Yönergeler =>
**A)** Kaynağa göre aşağıdaki soruları yanıtlayın:
(i) Rahman, suyu hangi iki maddeyi bir araya getirerek oluşturmuştur?
(ii) Hakim'e ne adedince şükür edilmektedir?
(iii) İnsan her gün neye şahit olmaktadır?
**B)** Kaynaktaki "Yakıcı ve yanıcı iki maddeyi bir araya getirip hayat kaynağı suyu oluşturan Rahman'a cümle damlalar adedince hamd olsun." cümlesini İngilizceye çevirin.
**C)** Yaratılış ve ölümden sonra diriliş üzerine olan metni, son cümlesinden sonra aynı üslupla sürdürün.

Kaynak =>
Yakıcı ve yanıcı iki maddeyi bir araya getirip hayat kaynağı suyu oluşturan Rahman'a cümle damlalar adedince hamd olsun.
Her şeyi bildiğinden, sonsuz rahmetiyle her şeyi her şeye faydalı yaratan, bir gram eksik veya fazla olsa zehire dönüşecek şifa ilaçlarını tam ölçüsünde var eden, insan kanında günde milyarlarca görevliyi vefat ettirip her saniye on binlerce yenisini yerine getirten, günde milyonlarca yeni canlıyı dünyada yeşerten Hakim'e atomun da atomu nötrinolar adedince şükürler olsun.
Yoktan var etmek, ölüyü diriltmekten daha zor değil midir insan aklına göre? O halde her gün onca yoktan var edilen yeniye şahid olan insan bundan daha kolay olan ölümden sonra dirilişi nasıl inkar edebilir? Böyle bir akılsızlığa ne yazık...

Gösterilen Bilgiler =>
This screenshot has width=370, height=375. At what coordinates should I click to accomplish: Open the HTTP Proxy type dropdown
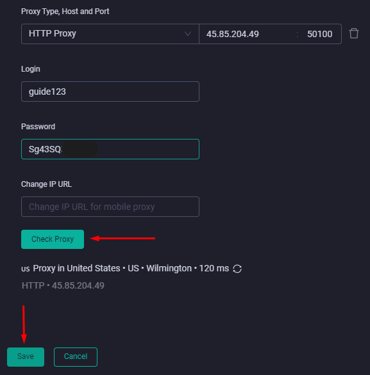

Görevlere Göre Yanıtlar =>
**A)**
(i) Yakıcı ve yanıcı iki maddeyi.
(ii) Atomun da atomu nötrinolar adedince.
(iii) Onca yoktan var edilen yeniye.

**B)** Praise as numerous as all the drops be to the Most Merciful, who brought together two substances, one that feeds fire and one that burns, and formed water, the source of life.

**C)**
Ki yaratmak da, diriltmek de, her şey O'nun gücüne sonsuz kolaydır. Dileseydi herşey bir anda olup biterdi, dileseydi zaman milyon kat yavaşlardı. Herşey en mükemmel halinde, zira sonsuz ihtimal içinde mesela yüzümüzü O böyle murad etmiştir, o halde bizim için en hayırlısı budur. Hakk'ın muradı, hayır için en hakiki ölçüttür. Ailemizi daha bir sevmeli zira onca ihtimal içinde bize onlar Hakk'ın muradı, emaneti...
Proton ve elektron arasındaki elektriksel yük eğer birazcık olsun ölçüde kaysa atomlar birbirini iter, sıkışmayla gövdeler dağılır, dünya paramparça olurdu. Tek bir insanın damarları uç uca eklense şu koca dünyayı turlardı. Leyleklerin dünyanın öbür ucundaki yuvalarını nasıl bulduklarını bir düşün, sayısız ilahi sevkler sarmış alemleri...
Mantarların ağaçlara Hakk izniyle yardımı, ağaçların mantarlara şekeriyle teşekkürü, rahmet kokulu dayanışmaya ne güzel delildir. Köklerinden zirvesine kadar topraktan yüzlerce litre suyu, besinleri emmeyi düşün ağaçlara kim öğretti.
Atmosferde oksijen dengesine bir bak, oksijen havada biraz daha fazla olsa çakılacak bir kibritle dünya yanardı.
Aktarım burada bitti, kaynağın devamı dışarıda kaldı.